Quoiqu’il en soit, quand arrive l’heure de monter une liste FNSEA 16/JA 16, l’unité n’arrive pas à se faire. Plusieurs tentatives de « recoller les morceaux », pilotées par Paris, capotent. « Combat de chefs », « bataille d’ego », compte à régler avec le « national »… on s’achemine tout droit vers deux listes : une liste FNSEA 16/JA 16 emmenée par Patrick Soury ; et une liste dite « a-syndicale » conduite par Yoahn Delage. Eleveur ovins et bovins dans le Confolentais, P. Soury est membre sortant de la Chambre. Il préside la FNSEA 16 depuis deux ans et demi (après les démissions successives de Serge Bricq et de Vincent Marchand, déjà sur fond de crise laitière). Deuxième vice-président sortant de la Chambre, Y. Delage est très investi dans la défense des irrigants charentais. En seconde position sur sa liste (qui compte cinq sortants) figure Jean-Yves Restoux, vice-président de Terra Lacta. La formation « a-syndicale » reçoit le soutien d’Alain Lebret ainsi que d’un autre ancien de la Chambre, Bernard Gauthier, viticulteur à Malaville.

En Charente, la campagne pour les élections fait rage. Elle va se révéler un condensé de passions, d’émotions, de colère aussi. Signe des temps ! Les réseaux sociaux sont mobilisés. On twitte et retwitte à tout va. Les boîtes mails des votants débordent de messages. Dans les réunions, le trop-plein d’émotions se termine parfois en pleurs. La tension est à son comble. L’échelon national se mobilise « pour sauver le soldat Soury ». Le secrétaire général de la FNSEA, Dominique Barrau, descend une fois en Charente ; le vice-président de la FNSEA, Jérôme Despey, deux fois; le président de l’AGPB, une fois.

Données fournies —
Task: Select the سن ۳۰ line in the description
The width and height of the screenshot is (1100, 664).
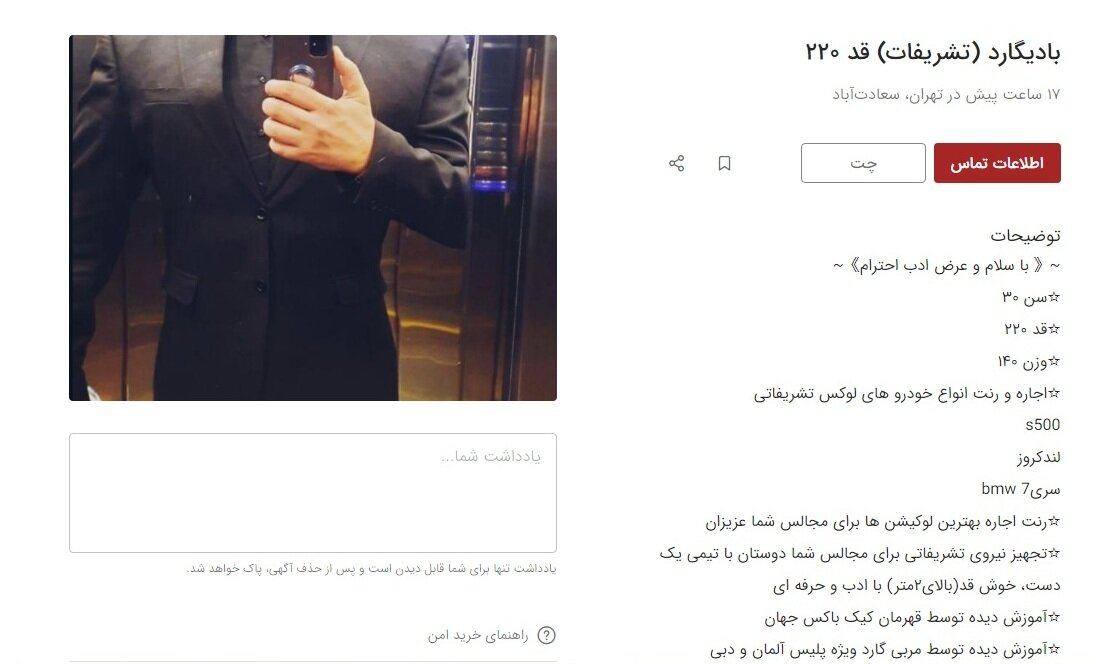Action: 1031,297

Activités proposées —
1. Transcrivez fidèlement le passage de l'extrait sur la campagne électorale agricole en Charente qui commence à "En Charente, la" et s'achève à "l’AGPB, une fois.".
2. Prolongez l'extrait sur la campagne électorale agricole en Charente à partir de sa dernière phrase.

Réponses rédigées —
1.
En Charente, la campagne pour les élections fait rage. Elle va se révéler un condensé de passions, d’émotions, de colère aussi. Signe des temps ! Les réseaux sociaux sont mobilisés. On twitte et retwitte à tout va. Les boîtes mails des votants débordent de messages. Dans les réunions, le trop-plein d’émotions se termine parfois en pleurs. La tension est à son comble. L’échelon national se mobilise « pour sauver le soldat Soury ». Le secrétaire général de la FNSEA, Dominique Barrau, descend une fois en Charente ; le vice-président de la FNSEA, Jérôme Despey, deux fois; le président de l’AGPB, une fois.

2.
Et la viticulture dans tout ça ? Clairement, ce n’est pas en son nom que se livre la bataille. Ce qui n’empêche pas qu’elle se retrouve au cœur de l’empoignade. Pour la bonne et simple raison qu’en Charente, la moitié des votants sont des viticulteurs. La viticulture, arbitre malgré elle… et obligée de prendre parti.

Certes, l’unité viticole ne se retrouvera pas grandie par cet épisode. Mais les plaies – collatérales – vont vite cicatriser. « Nous avons des amis dans les deux camps » rassuraient déjà des représentants viticoles avant même la fin de la période électorale. Et puis à toute chose malheur est bon. Ces élections Chambres mouvementées auront au moins eu le mérite d’envoyer un coup de projecteur sur la relation syndicats généralistes/syndicats de filières. Dans une région viticole qui a plutôt tendance à se vivre comme une « principauté », la prise de conscience « que nous avons besoin des autres pour nous défendre » est en marche. Ce fut tout le sens de la remarque adressée à Jérôme
Despey, le 24 janvier dernier à Sigogne, par un jeune responsable viticole pourtant peu enclin à mettre la spécificité régionale dans sa poche : « La région est parfaitement consciente du rôle que les syndicats généralistes ont joué sur le dossier des droits de plantation. » Bel hommage rétrospectif des « viti » » aux « agri ».

Un autre message, plus subliminal, touche à la représentativité. En ce domaine, quelle résonance peut avoir une liste alternative, dite « a-syndicale » ? Est-elle gage de meilleure représentativité ou, au contraire, est-elle antinomique avec l’exercice du pouvoir ? Dans la vie politique comme professionnelle, partis ou syndicats sont-ils incontournables ? La « société civile » a-t-elle son mot à dire en dehors des instances classiques ? En un mot, comment rendre les structures plus représentatives ? Vaste question, pas facile à traiter.